I’m a little behind this week, partly because Mom had a medical issue that caused her to spend the night in the hospital for tests. She’s fine, just exhausted and a little down. Of course, the experience prompted a lot of discussion of age and mortality.
One thing that was sort of funny was the ER doc asking about Mom’s medications. He’d look at the computer screen and say the name of one to me, and I’d look at Mom, and she’d answer. But she wouldn’t just answer. She’d give the ten-syllable generic name and the number of milligrams involved. After a couple times of that, the doctor realized he was dealing with a sharp cookie, and stopped looking to me to interpret.

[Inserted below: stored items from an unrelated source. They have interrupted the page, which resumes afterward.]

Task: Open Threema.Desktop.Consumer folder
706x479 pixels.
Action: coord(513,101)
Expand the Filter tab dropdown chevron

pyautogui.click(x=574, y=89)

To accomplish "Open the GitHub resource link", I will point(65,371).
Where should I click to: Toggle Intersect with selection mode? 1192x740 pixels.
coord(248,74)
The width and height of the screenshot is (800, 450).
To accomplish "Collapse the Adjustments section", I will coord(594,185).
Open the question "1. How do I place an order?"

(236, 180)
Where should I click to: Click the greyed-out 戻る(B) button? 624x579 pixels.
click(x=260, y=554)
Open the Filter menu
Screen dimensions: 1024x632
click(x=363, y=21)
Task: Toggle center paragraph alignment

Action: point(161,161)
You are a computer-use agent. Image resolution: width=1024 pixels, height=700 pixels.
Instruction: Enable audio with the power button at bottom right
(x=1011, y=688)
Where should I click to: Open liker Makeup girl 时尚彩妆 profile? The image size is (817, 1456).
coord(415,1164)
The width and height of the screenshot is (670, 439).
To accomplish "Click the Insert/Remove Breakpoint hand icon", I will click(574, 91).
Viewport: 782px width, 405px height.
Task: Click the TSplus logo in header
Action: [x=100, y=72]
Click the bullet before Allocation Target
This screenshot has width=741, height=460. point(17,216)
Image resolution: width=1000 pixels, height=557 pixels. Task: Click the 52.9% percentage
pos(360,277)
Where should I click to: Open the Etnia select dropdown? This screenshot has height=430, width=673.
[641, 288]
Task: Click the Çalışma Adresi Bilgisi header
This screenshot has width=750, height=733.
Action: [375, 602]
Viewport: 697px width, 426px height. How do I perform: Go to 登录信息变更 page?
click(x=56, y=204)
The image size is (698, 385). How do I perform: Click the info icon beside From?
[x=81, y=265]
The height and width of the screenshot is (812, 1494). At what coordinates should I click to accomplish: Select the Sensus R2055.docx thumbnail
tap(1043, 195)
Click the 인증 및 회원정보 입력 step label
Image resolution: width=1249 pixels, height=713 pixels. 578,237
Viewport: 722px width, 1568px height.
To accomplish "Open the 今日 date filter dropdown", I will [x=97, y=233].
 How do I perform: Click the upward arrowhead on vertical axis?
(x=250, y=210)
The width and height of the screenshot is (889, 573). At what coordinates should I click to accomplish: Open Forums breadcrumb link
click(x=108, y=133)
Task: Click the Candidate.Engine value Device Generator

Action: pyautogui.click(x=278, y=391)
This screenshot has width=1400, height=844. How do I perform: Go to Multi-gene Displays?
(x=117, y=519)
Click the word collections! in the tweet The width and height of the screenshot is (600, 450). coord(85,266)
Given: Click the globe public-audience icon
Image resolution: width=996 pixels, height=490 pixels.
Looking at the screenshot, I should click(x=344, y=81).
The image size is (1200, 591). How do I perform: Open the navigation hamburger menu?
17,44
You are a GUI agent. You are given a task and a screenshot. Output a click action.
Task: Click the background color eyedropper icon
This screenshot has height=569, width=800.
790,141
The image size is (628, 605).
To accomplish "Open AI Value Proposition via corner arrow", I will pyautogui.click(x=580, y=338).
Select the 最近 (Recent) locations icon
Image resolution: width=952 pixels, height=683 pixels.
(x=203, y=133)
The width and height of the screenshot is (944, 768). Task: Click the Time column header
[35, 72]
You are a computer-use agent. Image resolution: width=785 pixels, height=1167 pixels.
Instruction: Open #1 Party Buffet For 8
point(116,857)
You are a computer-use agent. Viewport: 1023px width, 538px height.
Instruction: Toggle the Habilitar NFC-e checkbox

Mom and I had a good laugh over that. My brother says she’s a lab rat. By that he means there aren’t very many people in her demographic who act like her. The doctors are learning, though. There are more of those sharp old people around, and it’s going to change how we see aging.
That was the fun stuff. Less fun was that her age, 89, is no joke. You can’t wish her younger with some breezy line about 90 being the new 70. Age takes a toll. When she broke her leg 3 years ago, it was incredible how slowly her bones regrew. I swear, they almost seemed to have stopped. You lose out on a lot when you’re older. She expressed dismay about how her brain processes language sometimes. “Have you noticed?” she asked.
I said, “By this point you should have figured out how to fake it.”
Get old, lose some things, gain others. Lose bone growth, gain facility with coping. This is what it is. You’re alive. It beats the alternative.